¡Menos quejas!


Vivimos años turbios porque determinados oportunista aprovechan un ley psicológica ineluctable. Esto es, la de que la felicidad es relativa. Ya lo dijo Cristiano Ronaldo cuando vio que Messi le habían subido el sueldo un poco más que a él: “no soy felisssh”. La sociedades nórdicas se hicieron de derechas cuando la socialdemocracia los llevó a la prosperidad. Ahora ya van camino de la extrema derecha para, desde allí, luchar hasta la última cigala. Tampoco son felices los inversores, pues en cuanto la Bolsa oscila un poquito se van a un banco de Belice.

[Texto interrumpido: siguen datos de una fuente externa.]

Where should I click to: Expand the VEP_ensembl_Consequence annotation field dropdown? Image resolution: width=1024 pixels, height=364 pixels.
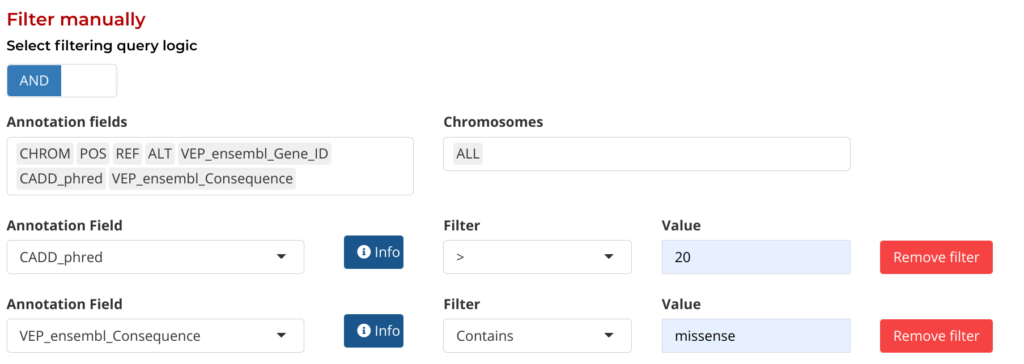click(155, 336)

Todos los indicadores de verdadera prosperidad de la especie humana son positivos. En España: la mortalidad infantil pasó de 200 por cada mil en 1900 a 3 en 2017; la esperanza de vida de 40 años a 80; el 84 % de los españoles son propietarios de su vivienda y el 16 % de dos; en 2018 el 90 % de los españoles ha gozado de vacaciones fuera de su lugar habitual; el parque de vehículos es moderno y no hay un español capacitado que no tenga un medio de transporte autónomo con abundancia de marcas consideradas hace unos años de lujo; las grandes celebraciones se llevan a cabo con viandas que en Viridiana hubieran merecido la expresión de Lola Gaos de “lujo de riqueza”. Añadamos nuestra fortaleza política para haber acabado con el terrorismo de ETA y nuestra sensibilidad para establecer leyes especiales contra el asesinato inaceptable de mujeres a manos de sus ardientes asesinos. En fin… un país con salud y fuerza que está en condiciones de luchar para que sus hijos puedan tomar el relevo de sus afortunados padres sin ser presa de los buitres del fondo del averno de la codicia.

A pesar de todo esto estamos enfadados, tan enfadados que queremos incendiar nuestra propia casa dando entrada en nuestra acción política a partidos de extrema-unción para el país. A la izquierda y a la derecha se trafica con las emociones para socavar las bases de una vida civilizada y amable (la única que disfrutaremos cada uno de nosotros). Unos queriendo destruir el sistema que teje su palestina y los otros azuzando el odio a emigrante que lo hace rico bajo el plástico y el sol. Para aumentar el disparate una región de España finge estar oprimida y pone cara de duelo ante la terrible humillación que sufre teniendo que llamar “sahib” al opresor extranjero. Todavía en el siglo XX, en la puerta de los clubes británicos de la India había un cartel que decía “no se admiten ni indios ni perros”. Qué vergüenza produce que los relativamente agraviados dirigentes independentistas pretendan ser émulos de Gandhi.

Lo dicho: infelicidad relativa que impide una vuelta a una visión moderada del progreso que nos permita pagar la enorme deuda pública y privada que hemos contraído con las veleidades del principio de siglo y salir de este atasco mental tóxico. Hay que recuperar el gusto por los datos y su evolución para comprender que hay mucho de capricho indulgente con nosotros mismo en nuestro artificioso enfado y no darle el mando a aventureros que nos llevarán al desastre que ellos llaman purificador.